ARISTOTELES seorang pemikir Yunani Kuno, sejak ribuan tahun lalu telah memberi peringatan keras bahwa demokrasi dapat berubah menjadi bentuk pemerintahan yang menyimpang ketika kekuasaan mayoritas tidak lagi dikendalikan oleh hukum, etika, dan orientasi pada kepentingan umum. Dalam kondisi ini, demokrasi tidak melahirkan keadilan, melainkan membuka jalan bagi kekuasaan yang rakus dan manipulatif.

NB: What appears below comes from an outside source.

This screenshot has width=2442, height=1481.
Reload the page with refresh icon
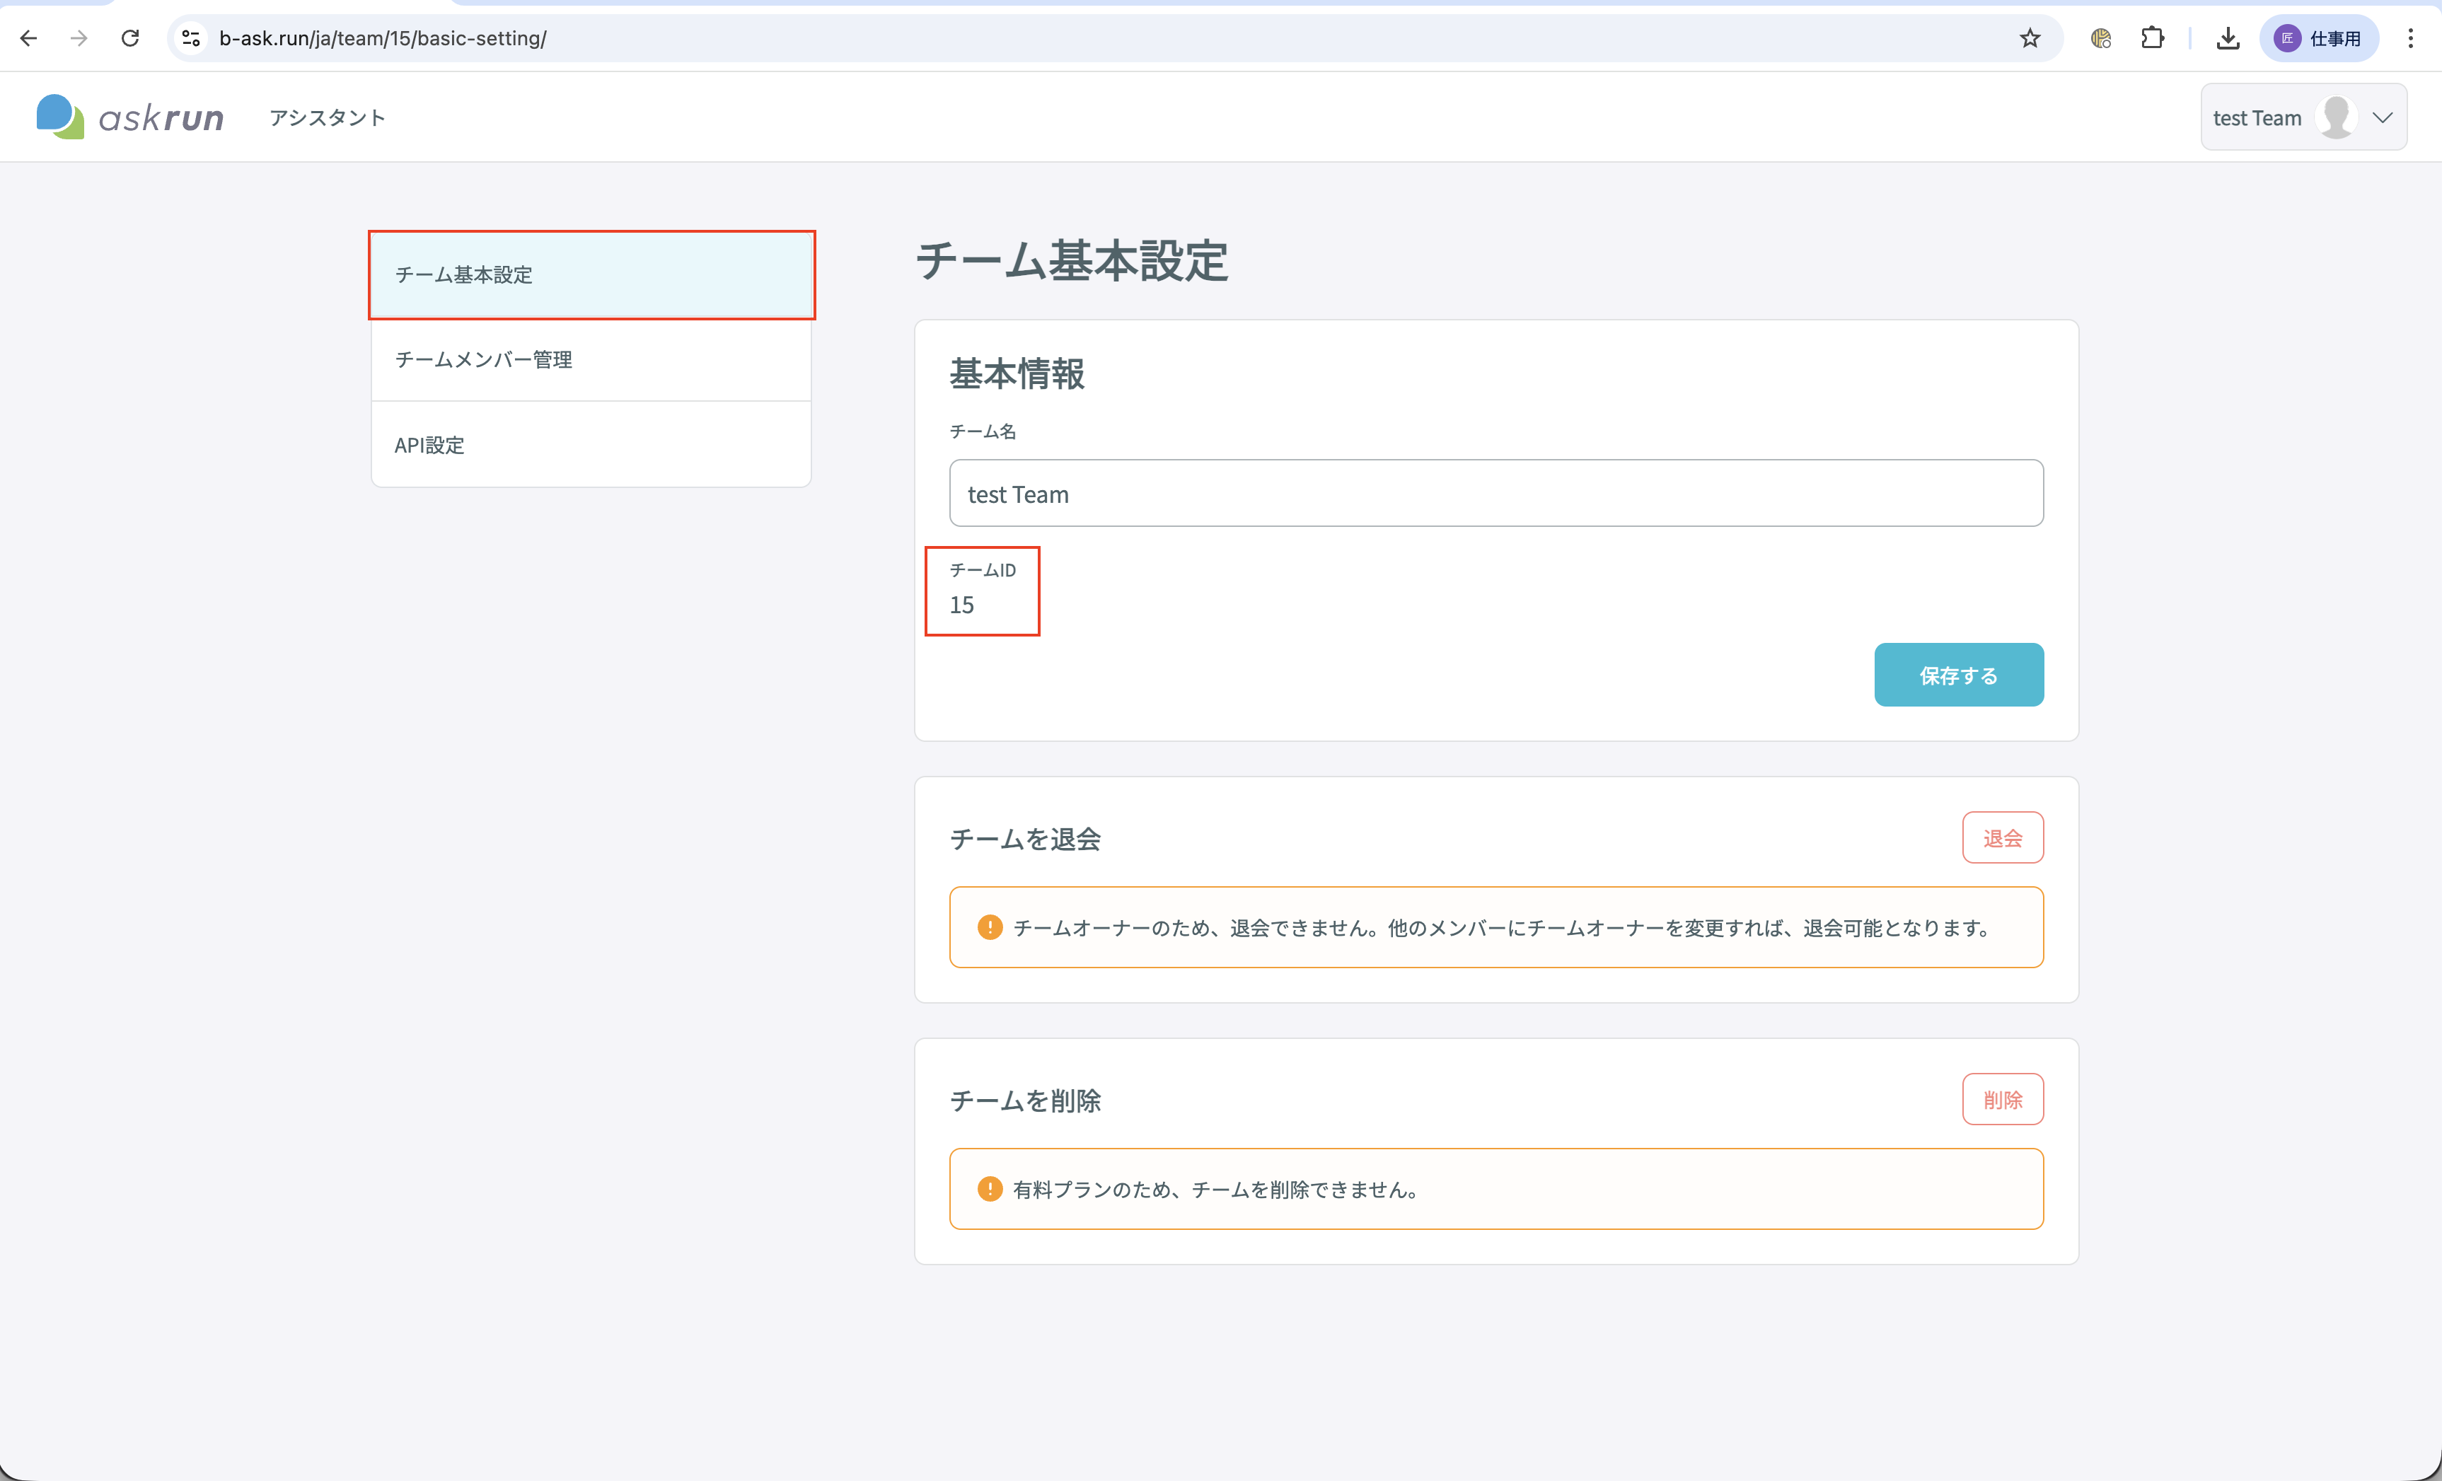pyautogui.click(x=130, y=38)
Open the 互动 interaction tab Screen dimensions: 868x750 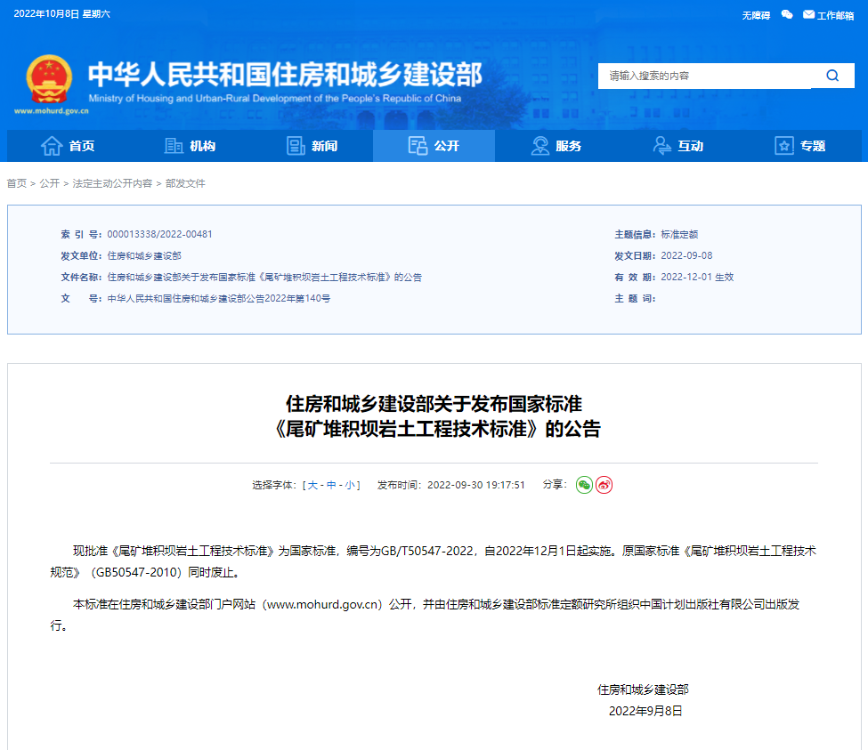pyautogui.click(x=677, y=146)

Peringatan tersebut relevan ketika pemerintahan terpilih justru menghalalkan segala cara demi meraih dan mempertahankan kekuasaan. Proses demokrasi dimanfaatkan sebatas alat legitimasi, sementara praktik kekuasaan dijalankan dengan cara-cara transaksional, manipulatif, bahkan represif. Suara rakyat digunakan sebagai tiket berkuasa, tetapi setelah itu kepentingan publik diabaikan.
Aristoteles menyebut situasi semacam ini sebagai bentuk demokrasi yang telah menyimpang—ketika penguasa, meski lahir dari pilihan rakyat, justru menggunakan kekuasaan untuk memupuk kekayaan, memperkuat oligarki, dan melanggengkan kepentingan kelompoknya sendiri. Negara dikelola layaknya milik pribadi, sementara nasib rakyat ditempatkan di urutan terakhir.
Dalam demokrasi yang demikian, hukum kerap dilemahkan, kritik dibungkam, dan institusi publik dijadikan alat kekuasaan. Rakyat tetap diberi ruang memilih, tetapi semakin kehilangan ruang untuk mengontrol.
Inilah yang oleh Aristoteles dipandang sebagai jalan menuju tirani, bukan oleh satu orang, melainkan oleh elite yang berlindung di balik suara mayoritas.
Karena itu, demokrasi sejati tidak cukup hanya melahirkan pemerintahan terpilih. Demokrasi harus memastikan kekuasaan dijalankan dengan keutamaan moral, akuntabilitas, dan keberpihakan nyata pada kesejahteraan rakyat. Tanpa itu, demokrasi hanya menjadi topeng bagi keserakahan yang dilegalkan oleh prosedur. (red)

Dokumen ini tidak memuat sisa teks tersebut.